• _WORK INSTRUCTIONS_
Could you write out the lines below exactly, beginning with the first and finishing with the one that contains "Given: Click the 매수 buy button"?

[DATA SUPPLIED Boundary: Start]

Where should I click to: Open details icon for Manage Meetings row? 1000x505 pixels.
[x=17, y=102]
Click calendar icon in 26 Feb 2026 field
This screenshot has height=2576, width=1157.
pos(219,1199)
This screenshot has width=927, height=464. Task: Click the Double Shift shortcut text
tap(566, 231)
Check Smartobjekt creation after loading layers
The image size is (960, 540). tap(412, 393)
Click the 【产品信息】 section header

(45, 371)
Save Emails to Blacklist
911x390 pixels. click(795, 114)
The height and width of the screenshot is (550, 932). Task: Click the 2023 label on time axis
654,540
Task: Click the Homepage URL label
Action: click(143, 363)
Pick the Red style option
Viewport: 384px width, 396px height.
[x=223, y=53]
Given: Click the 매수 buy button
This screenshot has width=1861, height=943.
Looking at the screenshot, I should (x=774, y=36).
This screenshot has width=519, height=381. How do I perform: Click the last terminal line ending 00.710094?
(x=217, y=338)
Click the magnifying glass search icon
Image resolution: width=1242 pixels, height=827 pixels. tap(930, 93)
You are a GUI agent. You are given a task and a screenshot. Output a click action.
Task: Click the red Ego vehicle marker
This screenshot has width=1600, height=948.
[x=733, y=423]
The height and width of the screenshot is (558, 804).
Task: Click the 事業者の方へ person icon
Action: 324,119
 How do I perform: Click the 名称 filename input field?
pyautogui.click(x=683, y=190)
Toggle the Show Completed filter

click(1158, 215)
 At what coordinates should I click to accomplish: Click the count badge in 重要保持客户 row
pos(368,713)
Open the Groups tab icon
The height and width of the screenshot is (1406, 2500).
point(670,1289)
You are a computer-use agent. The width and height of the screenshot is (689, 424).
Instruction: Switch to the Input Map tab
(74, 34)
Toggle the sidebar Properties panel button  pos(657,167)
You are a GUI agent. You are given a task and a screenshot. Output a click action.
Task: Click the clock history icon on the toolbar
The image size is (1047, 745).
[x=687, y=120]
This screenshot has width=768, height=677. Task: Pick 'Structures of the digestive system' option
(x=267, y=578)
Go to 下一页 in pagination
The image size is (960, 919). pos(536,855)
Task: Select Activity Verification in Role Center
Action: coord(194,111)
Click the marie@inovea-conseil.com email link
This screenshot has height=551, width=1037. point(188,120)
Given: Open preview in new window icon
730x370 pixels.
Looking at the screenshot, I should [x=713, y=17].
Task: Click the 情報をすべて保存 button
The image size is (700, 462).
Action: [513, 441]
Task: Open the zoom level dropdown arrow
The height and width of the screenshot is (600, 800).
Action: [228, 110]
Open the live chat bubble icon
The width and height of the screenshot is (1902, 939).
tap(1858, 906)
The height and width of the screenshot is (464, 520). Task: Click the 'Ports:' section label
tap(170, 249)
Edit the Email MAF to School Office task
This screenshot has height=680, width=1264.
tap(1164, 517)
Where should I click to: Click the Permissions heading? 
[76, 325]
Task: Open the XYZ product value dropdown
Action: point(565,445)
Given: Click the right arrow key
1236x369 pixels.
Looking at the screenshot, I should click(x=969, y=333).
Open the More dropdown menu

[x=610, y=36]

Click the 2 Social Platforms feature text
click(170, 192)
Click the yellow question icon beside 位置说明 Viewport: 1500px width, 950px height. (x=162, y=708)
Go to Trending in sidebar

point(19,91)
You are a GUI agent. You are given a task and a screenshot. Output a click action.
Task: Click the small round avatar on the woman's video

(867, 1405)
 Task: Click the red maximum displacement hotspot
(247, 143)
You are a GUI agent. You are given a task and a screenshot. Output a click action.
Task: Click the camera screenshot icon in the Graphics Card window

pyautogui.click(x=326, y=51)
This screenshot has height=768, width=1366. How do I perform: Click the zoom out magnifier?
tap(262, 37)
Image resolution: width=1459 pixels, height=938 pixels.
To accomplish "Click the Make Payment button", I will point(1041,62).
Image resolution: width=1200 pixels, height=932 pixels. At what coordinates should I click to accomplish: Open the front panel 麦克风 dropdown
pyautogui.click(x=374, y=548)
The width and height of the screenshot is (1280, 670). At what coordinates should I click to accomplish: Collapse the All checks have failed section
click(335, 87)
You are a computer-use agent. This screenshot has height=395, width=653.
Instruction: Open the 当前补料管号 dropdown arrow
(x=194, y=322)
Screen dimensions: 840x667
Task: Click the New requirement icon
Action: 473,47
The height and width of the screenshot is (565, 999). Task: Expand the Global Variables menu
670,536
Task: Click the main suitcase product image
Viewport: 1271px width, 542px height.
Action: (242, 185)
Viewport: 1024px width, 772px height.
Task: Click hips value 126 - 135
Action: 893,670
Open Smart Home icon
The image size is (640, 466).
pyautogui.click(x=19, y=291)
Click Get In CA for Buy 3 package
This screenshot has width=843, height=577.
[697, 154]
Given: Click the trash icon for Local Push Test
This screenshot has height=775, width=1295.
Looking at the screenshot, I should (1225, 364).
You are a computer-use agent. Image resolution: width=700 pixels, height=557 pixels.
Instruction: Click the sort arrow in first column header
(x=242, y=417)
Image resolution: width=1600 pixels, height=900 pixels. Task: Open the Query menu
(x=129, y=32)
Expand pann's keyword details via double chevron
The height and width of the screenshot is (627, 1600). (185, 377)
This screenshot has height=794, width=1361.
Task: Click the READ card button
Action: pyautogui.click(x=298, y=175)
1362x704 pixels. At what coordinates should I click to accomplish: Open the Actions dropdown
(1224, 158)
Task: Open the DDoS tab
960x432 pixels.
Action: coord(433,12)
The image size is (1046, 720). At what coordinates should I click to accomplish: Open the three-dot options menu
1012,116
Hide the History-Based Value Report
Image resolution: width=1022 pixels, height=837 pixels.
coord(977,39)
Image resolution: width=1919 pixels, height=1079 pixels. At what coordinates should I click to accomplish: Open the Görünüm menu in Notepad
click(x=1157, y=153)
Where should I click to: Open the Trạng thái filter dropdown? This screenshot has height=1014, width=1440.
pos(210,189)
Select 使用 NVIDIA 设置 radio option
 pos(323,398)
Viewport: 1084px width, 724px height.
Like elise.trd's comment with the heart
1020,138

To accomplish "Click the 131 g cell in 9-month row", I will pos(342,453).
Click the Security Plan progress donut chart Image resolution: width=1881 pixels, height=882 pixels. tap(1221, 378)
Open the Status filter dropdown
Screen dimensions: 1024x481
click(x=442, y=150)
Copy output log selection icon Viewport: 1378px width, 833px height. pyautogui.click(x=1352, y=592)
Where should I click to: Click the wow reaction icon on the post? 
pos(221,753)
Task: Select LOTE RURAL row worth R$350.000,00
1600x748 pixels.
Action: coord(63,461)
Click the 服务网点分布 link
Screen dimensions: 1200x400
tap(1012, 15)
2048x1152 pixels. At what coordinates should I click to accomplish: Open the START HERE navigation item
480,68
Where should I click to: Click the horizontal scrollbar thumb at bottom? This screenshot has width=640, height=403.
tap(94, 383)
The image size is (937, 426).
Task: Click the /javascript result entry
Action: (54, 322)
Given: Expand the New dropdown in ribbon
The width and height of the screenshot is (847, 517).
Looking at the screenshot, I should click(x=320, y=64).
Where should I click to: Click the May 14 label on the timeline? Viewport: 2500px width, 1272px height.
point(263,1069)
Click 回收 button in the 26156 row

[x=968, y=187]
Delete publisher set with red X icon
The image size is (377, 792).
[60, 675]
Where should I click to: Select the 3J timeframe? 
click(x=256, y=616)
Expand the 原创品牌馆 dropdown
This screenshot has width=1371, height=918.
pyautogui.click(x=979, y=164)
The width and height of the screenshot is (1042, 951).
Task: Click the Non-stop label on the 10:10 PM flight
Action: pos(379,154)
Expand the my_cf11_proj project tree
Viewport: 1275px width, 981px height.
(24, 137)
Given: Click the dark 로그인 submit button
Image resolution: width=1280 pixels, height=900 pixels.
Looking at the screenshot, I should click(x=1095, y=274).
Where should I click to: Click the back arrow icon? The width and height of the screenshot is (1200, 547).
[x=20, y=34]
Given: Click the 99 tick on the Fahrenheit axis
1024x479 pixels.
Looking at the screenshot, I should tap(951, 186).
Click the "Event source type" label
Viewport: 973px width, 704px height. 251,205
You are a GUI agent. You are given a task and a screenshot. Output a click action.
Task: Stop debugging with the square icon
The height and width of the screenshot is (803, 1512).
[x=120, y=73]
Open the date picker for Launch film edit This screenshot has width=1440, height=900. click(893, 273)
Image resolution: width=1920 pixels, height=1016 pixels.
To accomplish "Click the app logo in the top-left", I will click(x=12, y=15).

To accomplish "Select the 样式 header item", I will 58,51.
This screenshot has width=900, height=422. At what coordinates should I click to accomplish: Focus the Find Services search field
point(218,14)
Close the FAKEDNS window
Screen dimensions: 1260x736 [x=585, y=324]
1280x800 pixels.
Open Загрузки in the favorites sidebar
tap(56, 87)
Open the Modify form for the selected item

[DATA SUPPLIED Boundary: End]

• _EXERCISE SOLUTION_
Where should I click to: Open details icon for Manage Meetings row? 1000x505 pixels.
[x=17, y=102]
Click calendar icon in 26 Feb 2026 field
This screenshot has height=2576, width=1157.
pos(219,1199)
This screenshot has width=927, height=464. Task: Click the Double Shift shortcut text
tap(566, 231)
Check Smartobjekt creation after loading layers
The image size is (960, 540). tap(412, 393)
Click the 【产品信息】 section header

(45, 371)
Save Emails to Blacklist
911x390 pixels. click(795, 114)
The height and width of the screenshot is (550, 932). Task: Click the 2023 label on time axis
654,540
Task: Click the Homepage URL label
Action: click(143, 363)
Pick the Red style option
Viewport: 384px width, 396px height.
[x=223, y=53]
Given: Click the 매수 buy button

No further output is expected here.